This page describes the required functionality for the "AI Agents" plugin. Please don't hesitate to contact lucian@amplenote or lu.cian on Discord for clarifications.
An AI Agent is a tool that has (1) the LLM generating capabilities of something like ChatGPT and (2) the privileges to act upon requests, for example by invoking tools or calling APIs.
The AI Agents we want inside Amplenote should be able to converse, search the web, rewrite paragraphs, etc. while also executing complex requests from the user, such as creating and populating notes, creating and editing tasks, reading and summarizing notes, checking the user's Task Domains for schedules, etc.
Example: A conversation with an agent where the user submits the following prompts:
Look up the 10 tallest buildings on Earth and find the names of their respective lead architects
Look up the nationality, age and website for each of those persons
Add those 10 architects to my CRM
Add 30-minute blocks to my schedule for each person, reminding me to cold email them next week
Would have the expected effect of prompting an LLM for the requested factual data/searching the web for finding the required answers, while also:
Creating one note for each architect
Filling each note with the personal data collected (age, nationality, website)

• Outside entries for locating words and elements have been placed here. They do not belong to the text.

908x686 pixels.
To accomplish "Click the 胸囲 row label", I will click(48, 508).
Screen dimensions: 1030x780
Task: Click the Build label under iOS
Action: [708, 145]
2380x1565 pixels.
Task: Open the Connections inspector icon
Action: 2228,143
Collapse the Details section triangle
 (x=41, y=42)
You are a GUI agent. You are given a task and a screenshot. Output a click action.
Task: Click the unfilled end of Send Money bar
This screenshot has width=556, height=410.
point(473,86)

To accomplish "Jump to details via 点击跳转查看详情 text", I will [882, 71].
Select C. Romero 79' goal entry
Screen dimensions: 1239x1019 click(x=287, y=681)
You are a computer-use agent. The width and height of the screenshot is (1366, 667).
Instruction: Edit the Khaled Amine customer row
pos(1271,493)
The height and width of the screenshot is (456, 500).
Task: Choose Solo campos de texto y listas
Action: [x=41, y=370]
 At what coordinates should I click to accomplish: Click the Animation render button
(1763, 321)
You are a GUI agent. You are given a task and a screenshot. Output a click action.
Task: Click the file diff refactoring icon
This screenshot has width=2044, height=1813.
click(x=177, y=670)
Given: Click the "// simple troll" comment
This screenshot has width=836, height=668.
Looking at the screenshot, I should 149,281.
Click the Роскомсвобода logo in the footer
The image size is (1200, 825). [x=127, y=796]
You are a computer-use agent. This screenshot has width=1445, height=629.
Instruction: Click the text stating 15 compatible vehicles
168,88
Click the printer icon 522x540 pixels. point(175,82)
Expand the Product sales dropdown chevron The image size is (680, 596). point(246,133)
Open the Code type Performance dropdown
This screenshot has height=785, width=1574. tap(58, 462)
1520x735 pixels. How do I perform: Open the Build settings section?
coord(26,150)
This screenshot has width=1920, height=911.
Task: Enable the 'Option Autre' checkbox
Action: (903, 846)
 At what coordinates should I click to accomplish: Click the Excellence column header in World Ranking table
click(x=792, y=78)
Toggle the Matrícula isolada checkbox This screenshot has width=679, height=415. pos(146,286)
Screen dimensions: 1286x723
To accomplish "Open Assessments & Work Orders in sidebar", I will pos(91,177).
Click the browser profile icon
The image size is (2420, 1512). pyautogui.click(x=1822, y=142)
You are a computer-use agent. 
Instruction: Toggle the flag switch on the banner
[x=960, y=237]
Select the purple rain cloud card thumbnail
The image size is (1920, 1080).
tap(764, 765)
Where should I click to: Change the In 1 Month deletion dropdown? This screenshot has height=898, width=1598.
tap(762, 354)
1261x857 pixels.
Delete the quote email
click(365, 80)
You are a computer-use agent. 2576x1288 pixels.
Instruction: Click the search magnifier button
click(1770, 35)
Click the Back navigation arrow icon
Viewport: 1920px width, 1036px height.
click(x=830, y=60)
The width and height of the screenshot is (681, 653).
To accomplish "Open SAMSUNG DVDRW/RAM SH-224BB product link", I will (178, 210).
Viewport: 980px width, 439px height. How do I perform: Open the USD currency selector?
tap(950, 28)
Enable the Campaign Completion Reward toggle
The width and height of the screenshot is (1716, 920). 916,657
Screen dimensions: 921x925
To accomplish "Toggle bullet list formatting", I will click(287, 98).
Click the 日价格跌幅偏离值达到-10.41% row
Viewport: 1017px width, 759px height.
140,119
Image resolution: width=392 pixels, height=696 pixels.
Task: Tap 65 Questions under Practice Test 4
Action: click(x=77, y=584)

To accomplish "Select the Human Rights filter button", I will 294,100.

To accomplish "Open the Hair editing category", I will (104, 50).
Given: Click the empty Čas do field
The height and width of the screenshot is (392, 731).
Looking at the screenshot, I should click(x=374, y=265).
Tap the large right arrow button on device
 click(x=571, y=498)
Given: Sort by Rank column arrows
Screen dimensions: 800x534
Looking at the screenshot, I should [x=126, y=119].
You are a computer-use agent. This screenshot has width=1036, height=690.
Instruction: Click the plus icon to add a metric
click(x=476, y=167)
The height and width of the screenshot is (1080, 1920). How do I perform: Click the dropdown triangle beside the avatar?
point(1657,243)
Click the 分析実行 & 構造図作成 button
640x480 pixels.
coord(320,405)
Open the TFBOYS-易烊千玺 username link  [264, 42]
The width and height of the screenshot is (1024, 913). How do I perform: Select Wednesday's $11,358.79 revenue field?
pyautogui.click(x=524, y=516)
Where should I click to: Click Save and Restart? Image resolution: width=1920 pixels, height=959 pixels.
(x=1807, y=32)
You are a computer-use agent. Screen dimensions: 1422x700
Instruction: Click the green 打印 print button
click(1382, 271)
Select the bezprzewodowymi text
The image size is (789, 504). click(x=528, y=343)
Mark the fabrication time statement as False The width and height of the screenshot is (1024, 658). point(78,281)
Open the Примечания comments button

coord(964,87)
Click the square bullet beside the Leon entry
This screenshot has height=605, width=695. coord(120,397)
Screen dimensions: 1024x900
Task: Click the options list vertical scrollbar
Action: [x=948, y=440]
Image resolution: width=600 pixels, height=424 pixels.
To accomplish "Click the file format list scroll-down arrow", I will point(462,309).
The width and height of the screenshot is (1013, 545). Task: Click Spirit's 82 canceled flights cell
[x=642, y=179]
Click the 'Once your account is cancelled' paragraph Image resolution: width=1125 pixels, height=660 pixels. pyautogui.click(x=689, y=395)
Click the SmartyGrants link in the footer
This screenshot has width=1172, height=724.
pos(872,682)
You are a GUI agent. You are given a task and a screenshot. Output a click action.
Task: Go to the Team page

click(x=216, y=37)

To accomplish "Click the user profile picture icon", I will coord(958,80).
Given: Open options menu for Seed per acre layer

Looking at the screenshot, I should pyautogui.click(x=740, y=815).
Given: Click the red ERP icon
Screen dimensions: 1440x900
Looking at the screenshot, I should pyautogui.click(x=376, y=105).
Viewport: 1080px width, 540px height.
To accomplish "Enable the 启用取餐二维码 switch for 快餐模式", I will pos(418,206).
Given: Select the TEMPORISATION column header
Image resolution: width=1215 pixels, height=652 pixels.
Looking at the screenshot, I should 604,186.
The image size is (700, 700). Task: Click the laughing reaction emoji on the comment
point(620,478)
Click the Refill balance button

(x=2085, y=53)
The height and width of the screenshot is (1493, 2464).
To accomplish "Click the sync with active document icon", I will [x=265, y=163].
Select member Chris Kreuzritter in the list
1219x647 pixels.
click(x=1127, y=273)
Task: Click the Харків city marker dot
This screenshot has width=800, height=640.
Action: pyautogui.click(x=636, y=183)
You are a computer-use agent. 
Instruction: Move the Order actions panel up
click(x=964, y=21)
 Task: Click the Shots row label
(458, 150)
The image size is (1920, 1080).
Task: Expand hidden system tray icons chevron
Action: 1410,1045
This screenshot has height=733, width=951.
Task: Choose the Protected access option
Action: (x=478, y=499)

Making sure the notes are tagged as "CRM" or something similar
Creating 10 new 30-minute tasks in empty calendar slots called "Cold email <NAME>", that link to each of the respective notes
This is just an example, but it illustrates how we can build intelligence into an agent by teaching it that generally "a person = a note", "adding something to a schedule = first checking task domains for slots where nothing is scheduled", etc.
Detailed requirements
Invocation & Context
This plugin can be invoked from inside a note with insertText
or replaceText
Or app-wide from appOption
The options avaialble for each invocation method will probably differ
The plugin will consider as "Context" the following:
The current line/task, when insertText
is used on a non-empty line/task
The entire section/heading, when insertText
is used on an empty line or inside a table
The selection when replaceText
is used
The entire open note when appOption
is used
The plugin will also offer an appOption
that allows you to simply "Chat" (ie. no context is used)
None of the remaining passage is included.